» TASK PROMPT
Below are records; print only the lines from the line containing "This screenshot has width=644, height=362." to the end, both included, reproduced exactly and without the pictures.

*** Opening RECORDS FOR THE TASK ***

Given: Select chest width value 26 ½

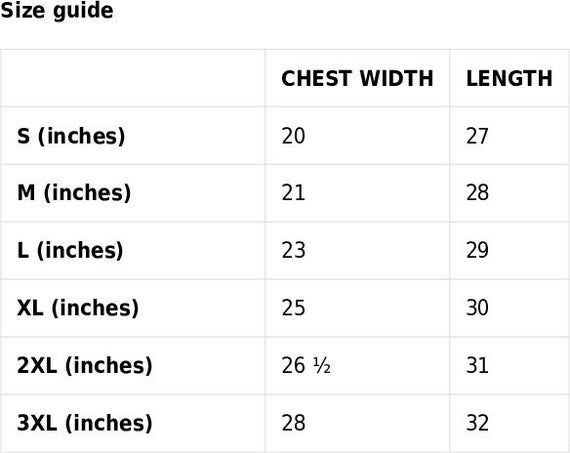Looking at the screenshot, I should (x=306, y=366).
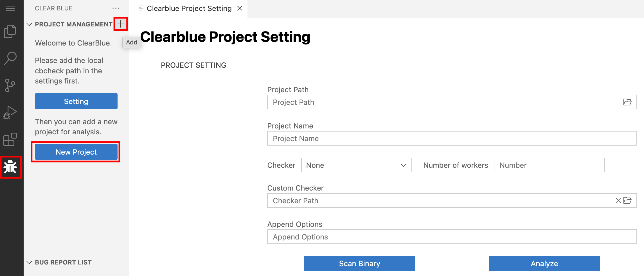Image resolution: width=644 pixels, height=276 pixels.
Task: Click the Scan Binary button
Action: [x=359, y=263]
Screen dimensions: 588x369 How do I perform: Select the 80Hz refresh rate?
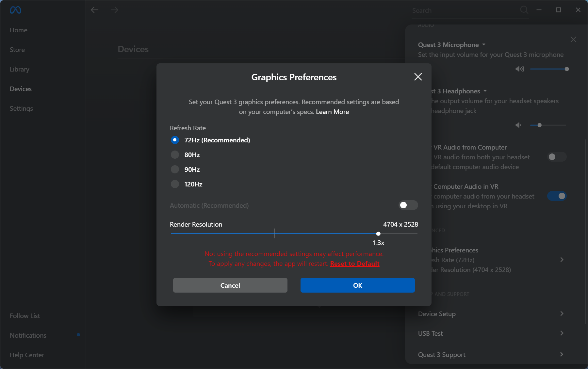point(175,155)
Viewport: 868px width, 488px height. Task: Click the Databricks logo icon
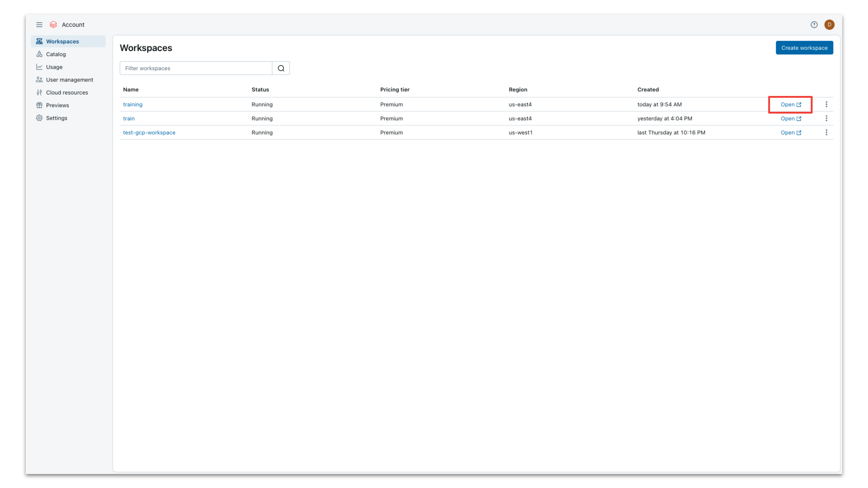[53, 25]
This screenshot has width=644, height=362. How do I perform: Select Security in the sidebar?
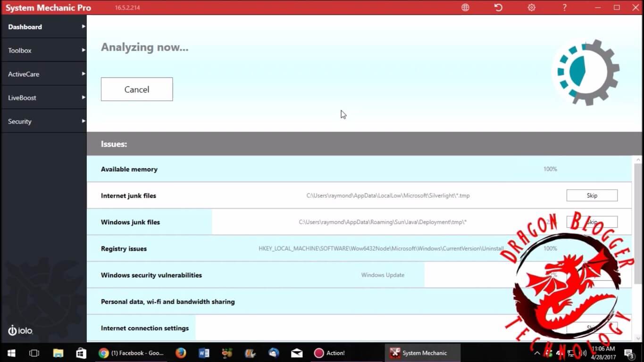20,121
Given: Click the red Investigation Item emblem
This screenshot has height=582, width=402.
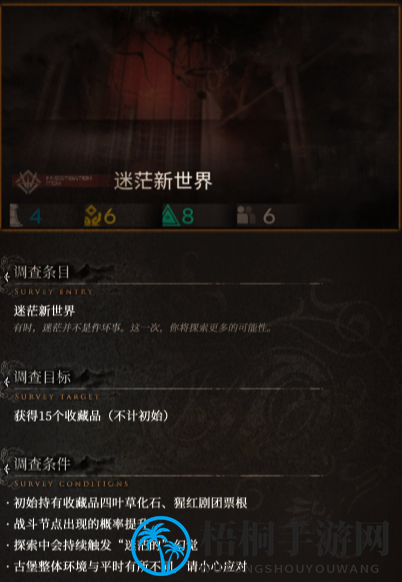Looking at the screenshot, I should coord(27,182).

*** Closing RECORDS FOR THE TASK ***

» TASK OUTPUT
This screenshot has width=644, height=362. How do I perform: Select Security in the sidebar?
20,121
Given: Click the red Investigation Item emblem
This screenshot has height=582, width=402.
Looking at the screenshot, I should coord(27,182).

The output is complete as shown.